- _How to complete this task_
Every entry below is to be copied exactly, apart from any picture it holds.

Pixel coordinate grounding data
________
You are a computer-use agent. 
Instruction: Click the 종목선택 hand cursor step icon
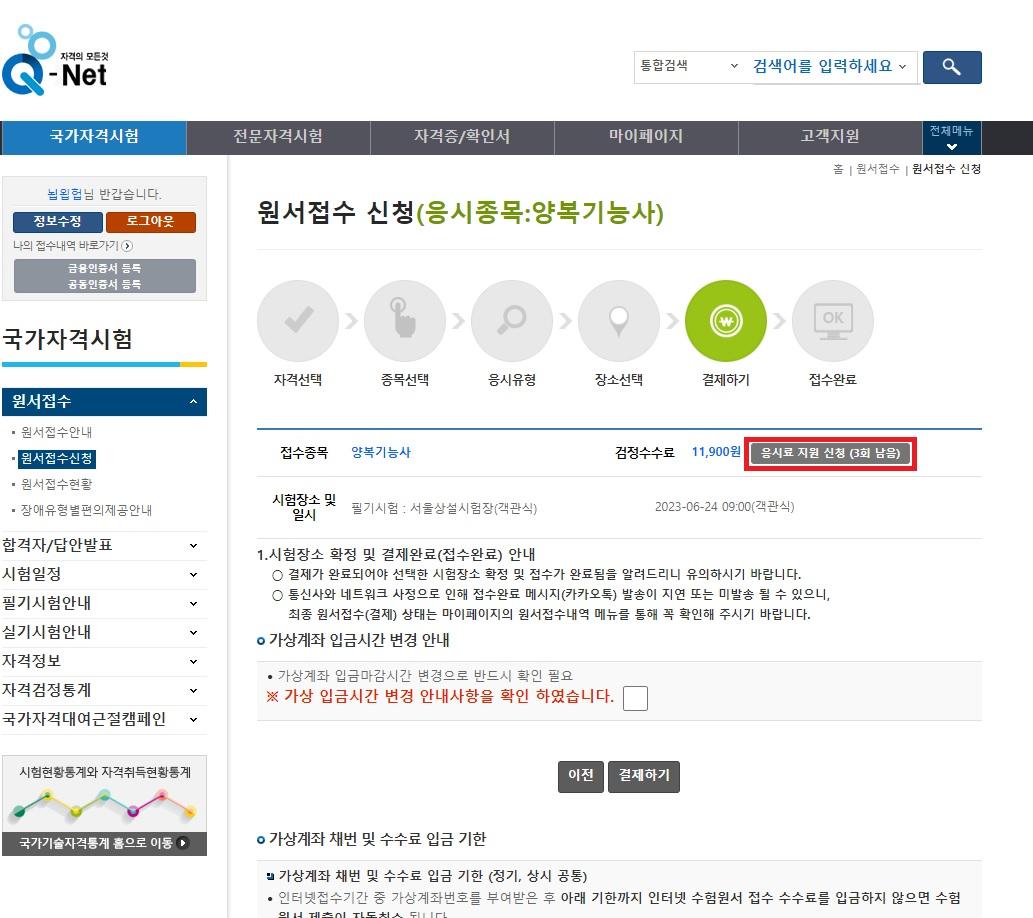click(404, 321)
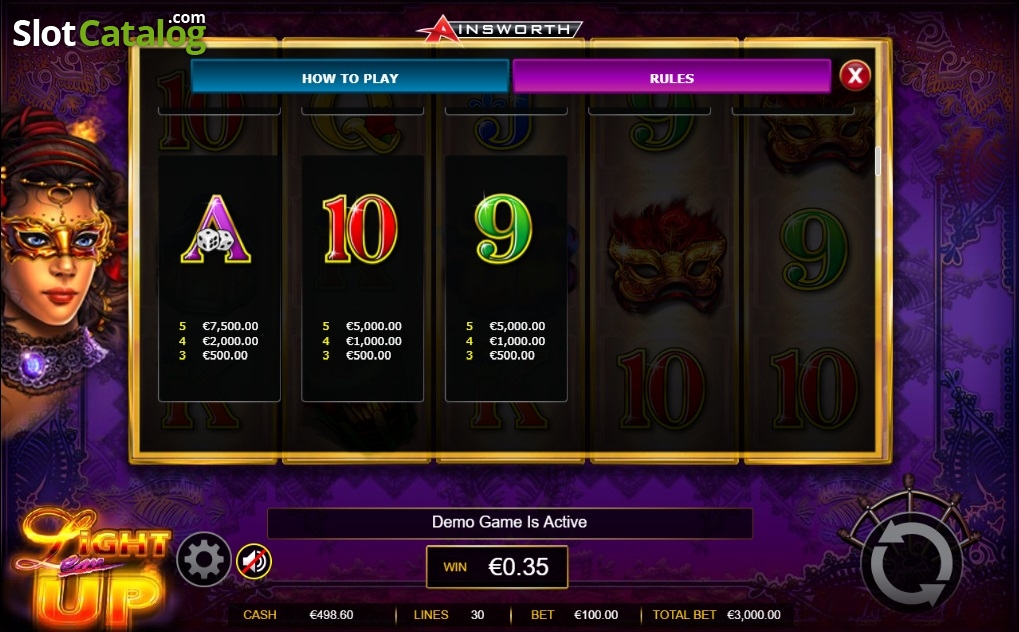Switch to the How To Play tab

point(350,77)
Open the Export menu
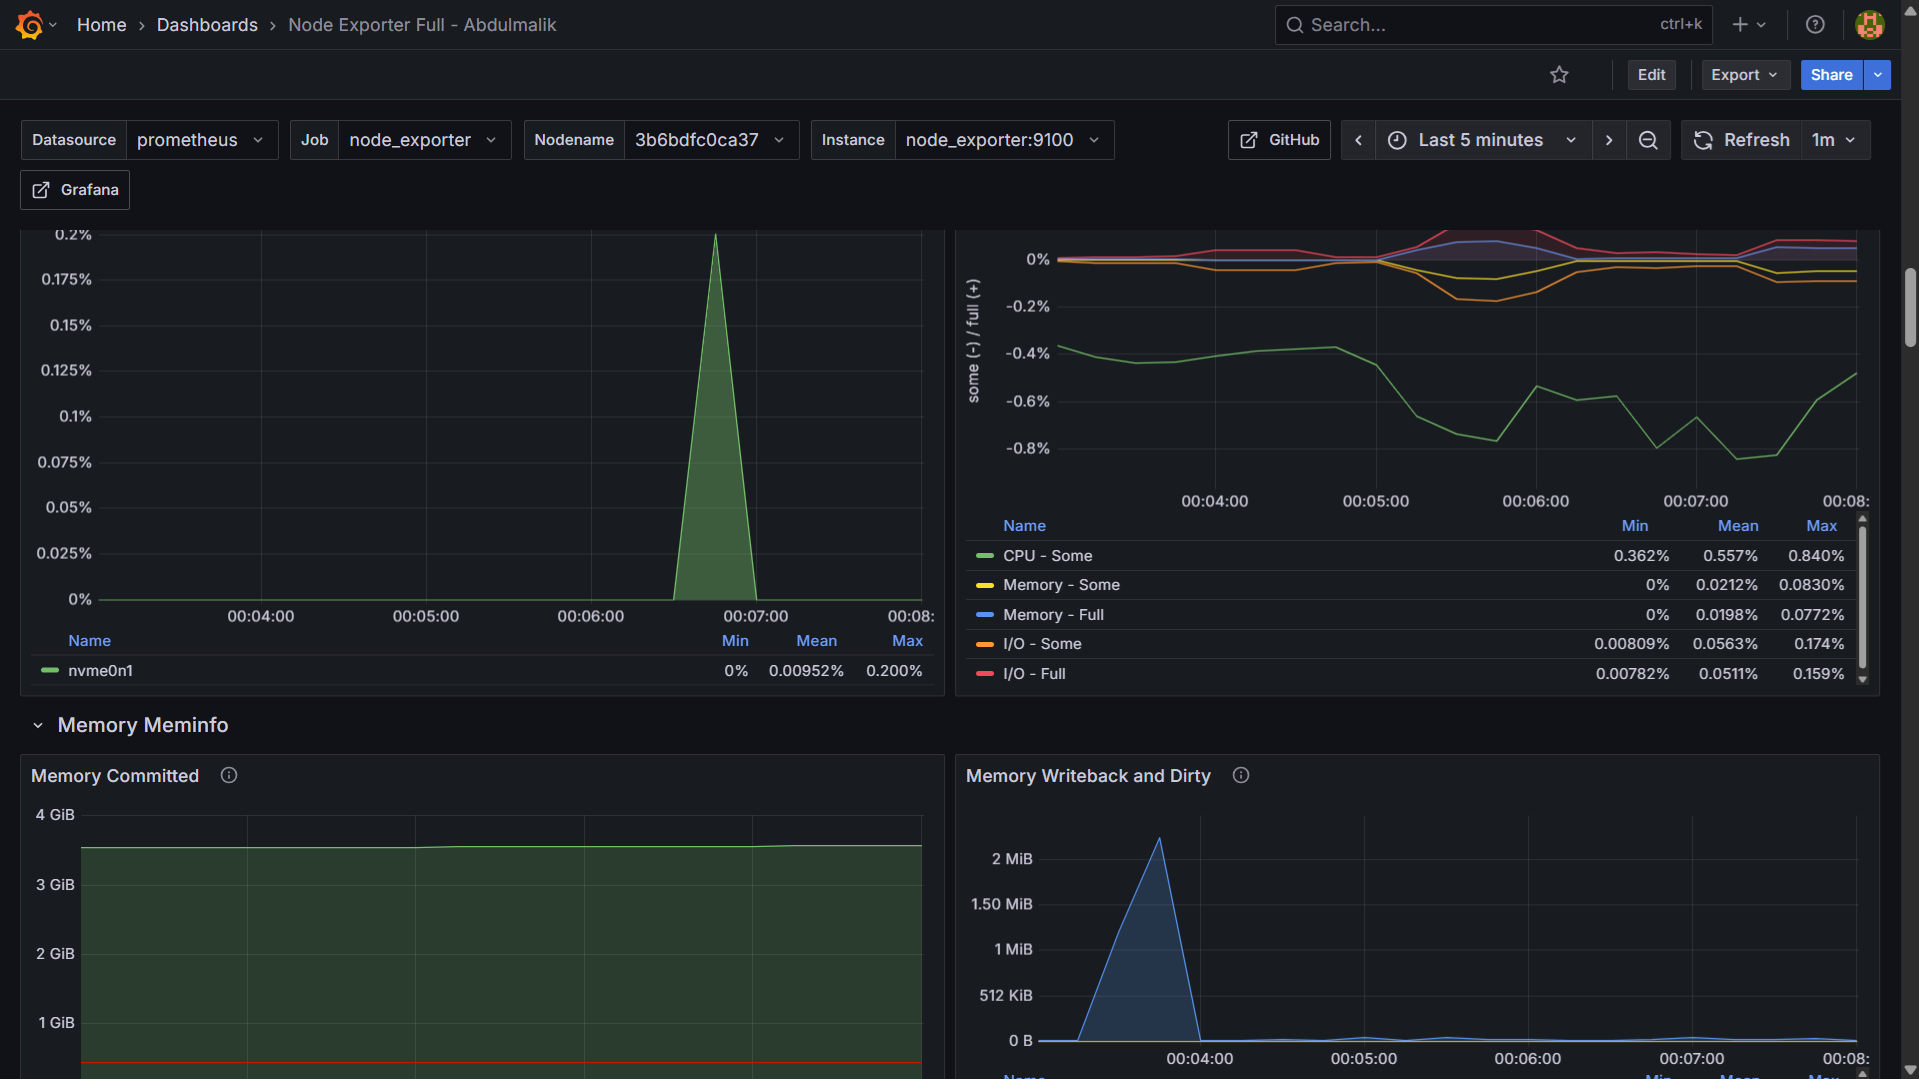This screenshot has height=1079, width=1919. (1744, 75)
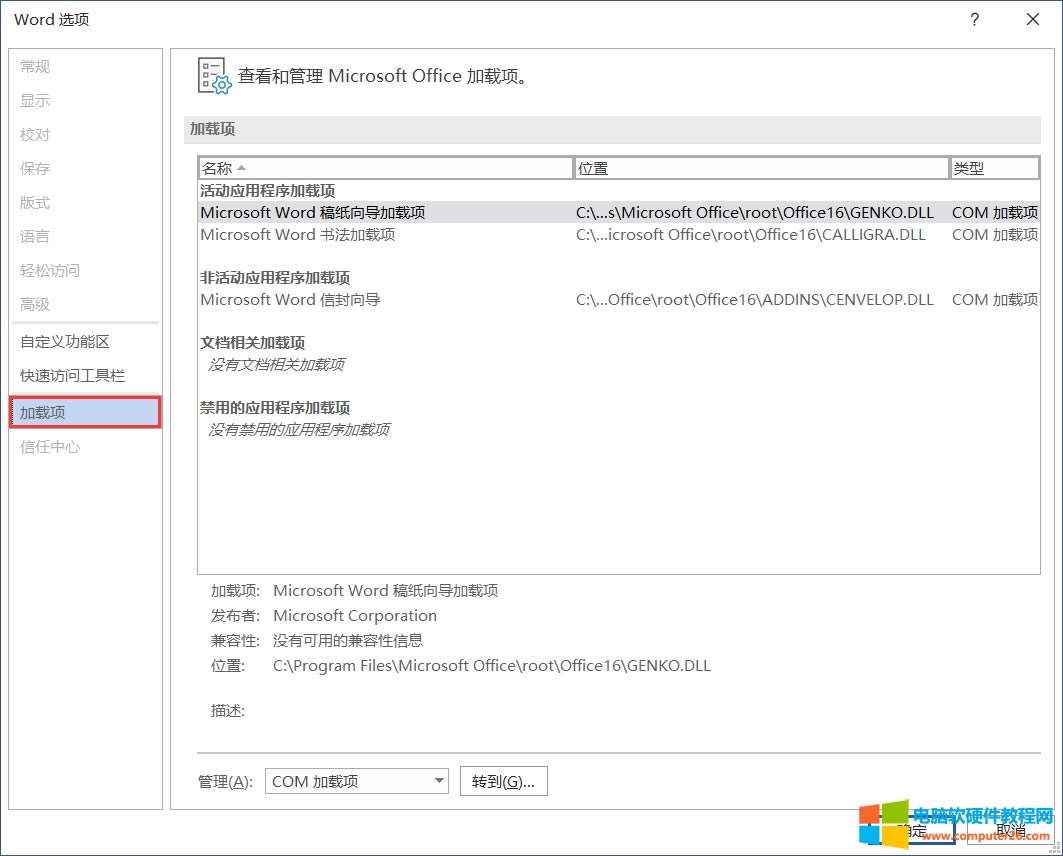1063x856 pixels.
Task: Click the 取消 button
Action: tap(1010, 830)
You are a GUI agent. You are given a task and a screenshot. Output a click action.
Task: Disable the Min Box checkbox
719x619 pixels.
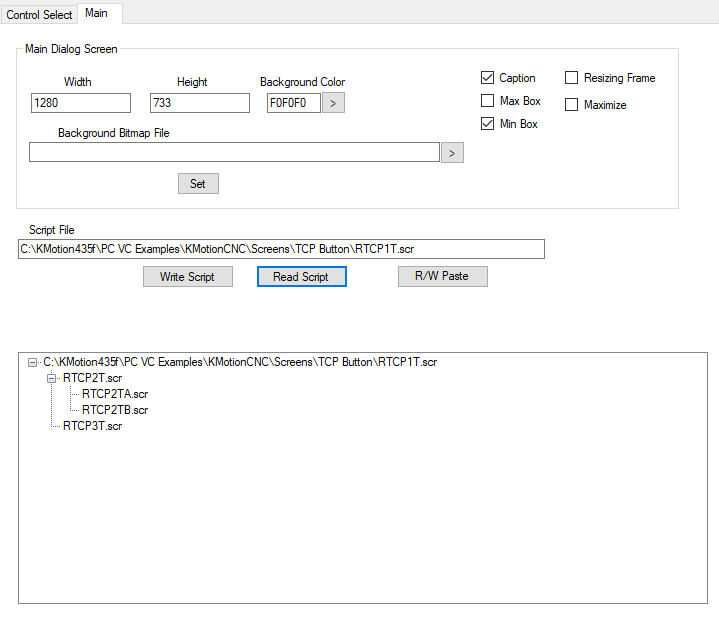[x=487, y=124]
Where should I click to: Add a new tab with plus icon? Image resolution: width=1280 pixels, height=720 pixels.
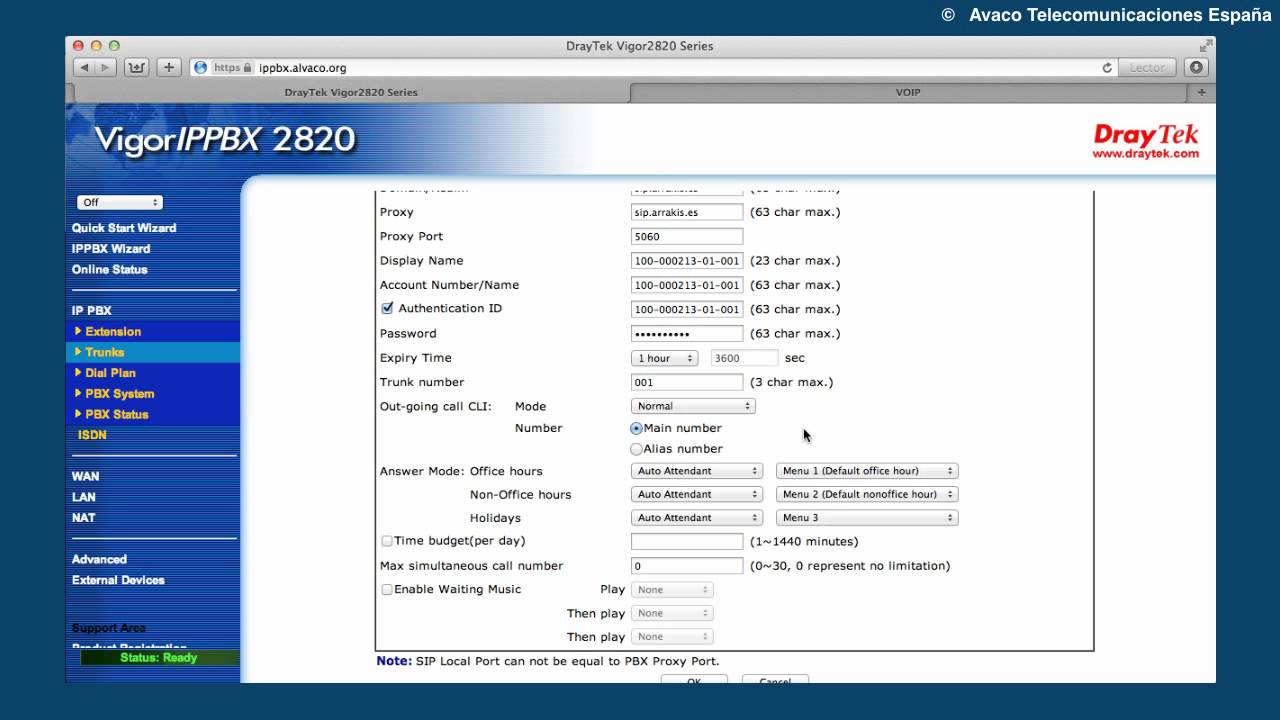click(1201, 92)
________
- _Answer section_
You are a computer-use agent. 
Instruction: Click the 종목선택 hand cursor step icon
click(404, 321)
Switch to the How To Play tab

point(350,77)
Open the Export menu
This screenshot has height=1079, width=1919. (1744, 75)
1063x856 pixels.
Task: Click the 取消 button
Action: tap(1010, 830)
You are a GUI agent. You are given a task and a screenshot. Output a click action.
Task: Disable the Min Box checkbox
719x619 pixels.
[x=487, y=124]
Where should I click to: Add a new tab with plus icon? Image resolution: width=1280 pixels, height=720 pixels.
click(1201, 92)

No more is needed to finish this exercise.